Nach Auffassung der Beklagten soll nun entscheidend gegen das Vorliegen eines echten Arbeitsvertrags sprechen, dass es der Klägerin möglich gewesen wäre, Einsätze überhaupt abzulehnen. Dieses „Ablehnungsrecht" kann aber nur dann die Eigenschaft des echten Arbeitnehmers ausschließen, wenn seinetwegen nicht mehr von Arbeitsleistungen in persönlicher Abhängigkeit gesprochen werden kann. Diese Beurteilung käme unter Umständen dann in Betracht, wenn das Ablehnungsrecht tatsächlich wiederholt ausgeübt wird oder bei objektiver Betrachtung zu erwarten ist, dass eine solche Nutzung erfolgt (vgl Rebhahn, Dienstnehmerbegriff und persönliche Abhängigkeit bei Vertretungsbefugnis, wbl 1998, 277 [288]; Kuras/Strohmayer aaO 37 [45 f]; Höfle, Praxis-News, ASoK 2004, 138 [140]; Naderhirn, Arbeitnehmerbegriff und Vertretungsbefugnis, RdW 2004, 422; 8 ObA 35/05p; 8 ObA 86/03k; 9 ObA 96/06t ua; krit Schrammel, Arbeitsvertrag versus freier Dienstvertrag, in FS Bauer/Maier/Petrag 25; Korn, Der „selbst ernannte" Arbeitnehmer, ASoK 2005, 2; Tomandl, Der rätselhafte freie Dienstnehmer, ZAS 2006, 248 ua). Dies war jedoch hier nicht der Fall. Wenn etwa betont wird, dass die Klägerin die Arbeit „jederzeit" vorzeitig hätte beenden können, so wirkt diese „Freiheit" mehr als gekünstelt, brachte doch die Beklagte ebenfalls vor, dass sie die Leute stets in Abhängigkeit von der bis zu einem bestimmten Zeitpunkt einzulegenden Stückzahl abrufe und einsetze. Die angebliche Freiheit des „Kommens und Gehens" ist damit unvereinbar.

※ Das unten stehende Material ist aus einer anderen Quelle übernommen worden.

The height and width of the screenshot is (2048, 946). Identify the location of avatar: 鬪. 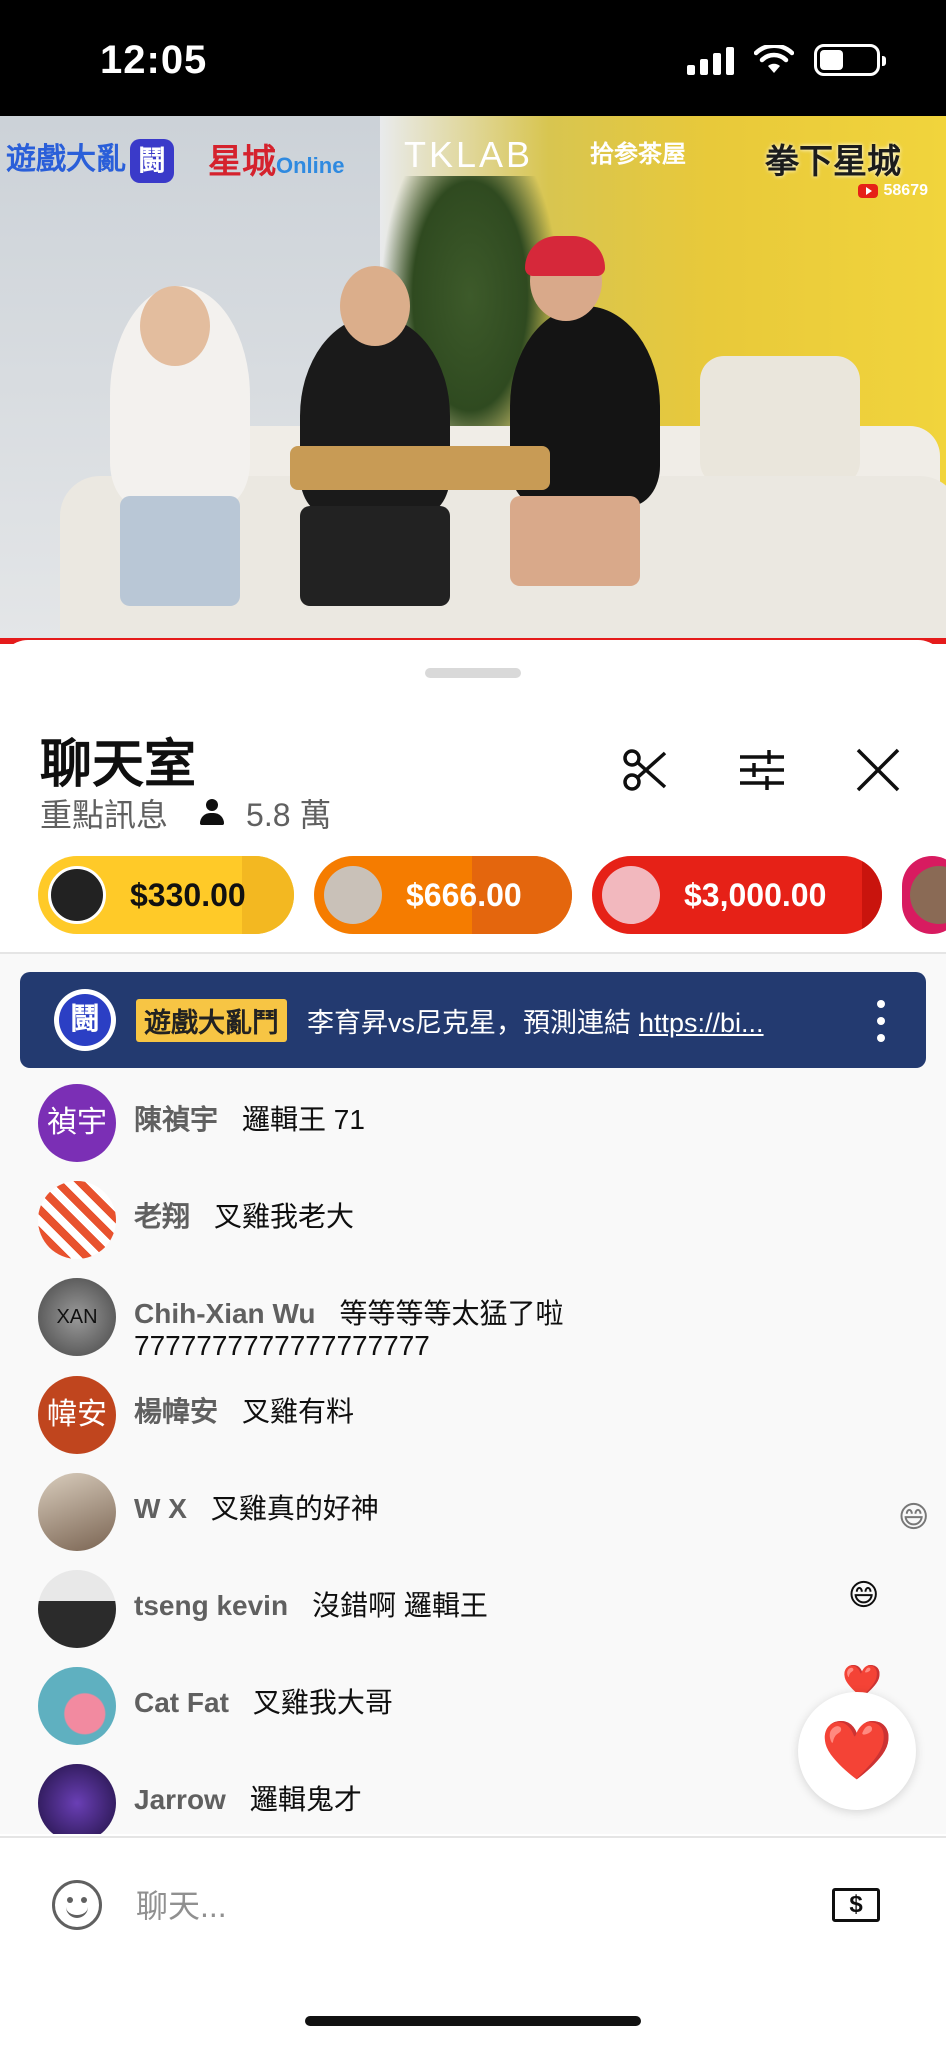
(85, 1020).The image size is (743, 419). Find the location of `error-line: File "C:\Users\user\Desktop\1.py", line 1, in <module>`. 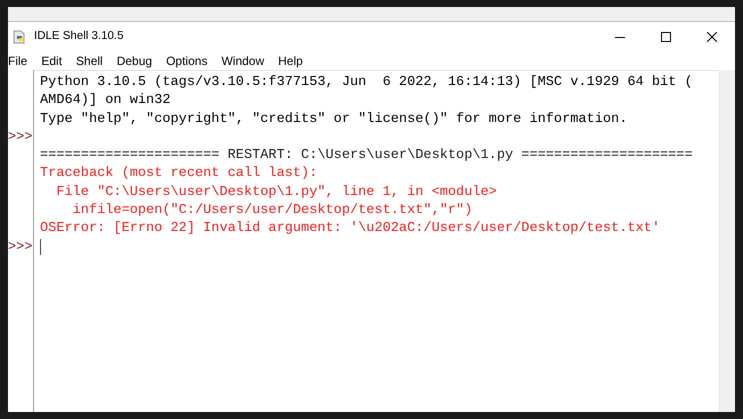

error-line: File "C:\Users\user\Desktop\1.py", line 1, in <module> is located at coordinates (276, 192).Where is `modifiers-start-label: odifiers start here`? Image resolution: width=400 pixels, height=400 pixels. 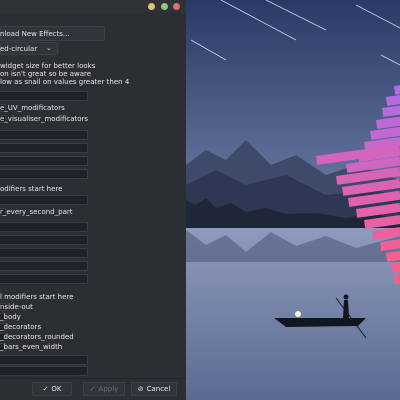 modifiers-start-label: odifiers start here is located at coordinates (32, 189).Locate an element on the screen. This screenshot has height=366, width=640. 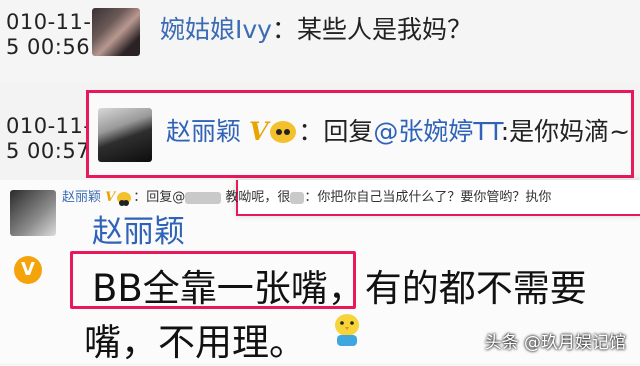
comment-body: :是你妈滴~ is located at coordinates (566, 132).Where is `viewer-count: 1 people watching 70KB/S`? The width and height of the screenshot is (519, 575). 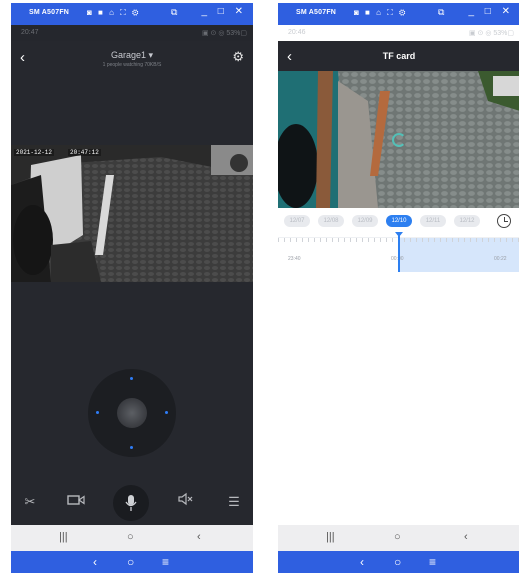 viewer-count: 1 people watching 70KB/S is located at coordinates (132, 65).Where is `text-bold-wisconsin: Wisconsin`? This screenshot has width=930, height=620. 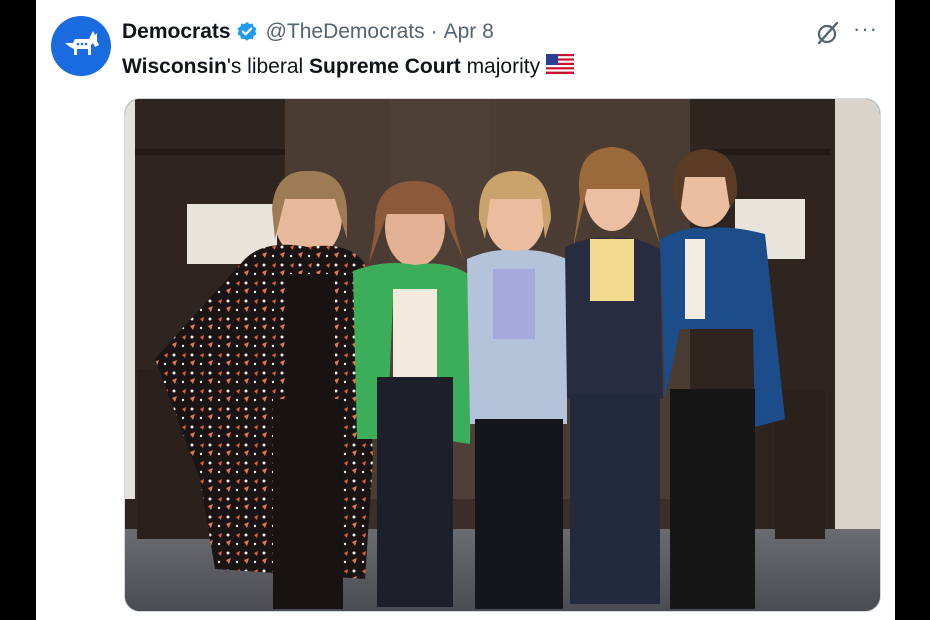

Am Fehlen der persönlichen Abhängigkeit ändert auch die von der Beklagten erstmals in der Berufung, gestützt auf § 63 Abs 1 ASGG, aufgestellte Behauptung nichts, dass das Einlegen von Beilagen keine Vorkenntnisse erfordere. Daran wird ohnehin nicht gezweifelt. Die Schlussfolgerung der Beklagten, dass es der Klägerin jederzeit freigestanden sei, sich durch eine beliebige Person vertreten zu lassen, weil mit ihrer Tätigkeit keine besondere Vertrauensstellung verbunden gewesen sei, ist fragwürdig. Die erstgerichtliche Feststellung, dass über ein Recht der Klägerin, sich bei der Leistung der Arbeiten vertreten zu lassen, nicht einmal gesprochen wurde, blieb unbekämpft. Im Übrigen gilt auch hier das bereits zum Ablehnungsrecht ausgeführte. Die Vereinbarung einer generellen Vertretungsbefugnis kann die persönliche Abhängigkeit und damit die Arbeitnehmereigenschaft unter Umständen dann ausschließen, wenn das Vertretungsrecht tatsächlich genutzt wird oder bei objektiver Betrachtung zu erwarten ist, dass eine solche Nutzung erfolgt (vgl Rebhahn aaO wbl 1998, 277; Kuras/Strohmayer aaO 37 [45]; Höfle, ASoK 2004, 138 [140]; Naderhirn, RdW 2004, 422; 8 ObA 86/03k; 8 ObA 35/05p; 9 ObA 96/06t; krit hingegen Schrammel aaO 25 ff; Korn, ASoK 2005, 2; Tomandl, ZAS 2006, 248 ua). Beides war hier aber nicht der Fall. Es mag im Einzelfall auch eine Elite „hoch bezahlter" Expeditaushelfer geben, die ein Einkommen ins Verdienen bringen, von dem „mancher Jungakademiker nur träumen könne", und deshalb von einer eingeräumten Vertretungsmöglichkeit keinen Gebrauch machen (vgl Korn, ASoK 2005, 2 [4]). Dies hat allerdings mit der vorliegenden Konstellation nichts zu tun, wie schon an der Höhe des Klagebetrags unschwer zu erkennen ist. Die Gesamtbetrachtung der Arbeitsbedingungen der Klägerin lässt die Annahme der Revisionsgegnerin, die Klägerin hätte für die Beklagte in „persönlicher Unabhängigkeit" gearbeitet, als realitätsfern erscheinen.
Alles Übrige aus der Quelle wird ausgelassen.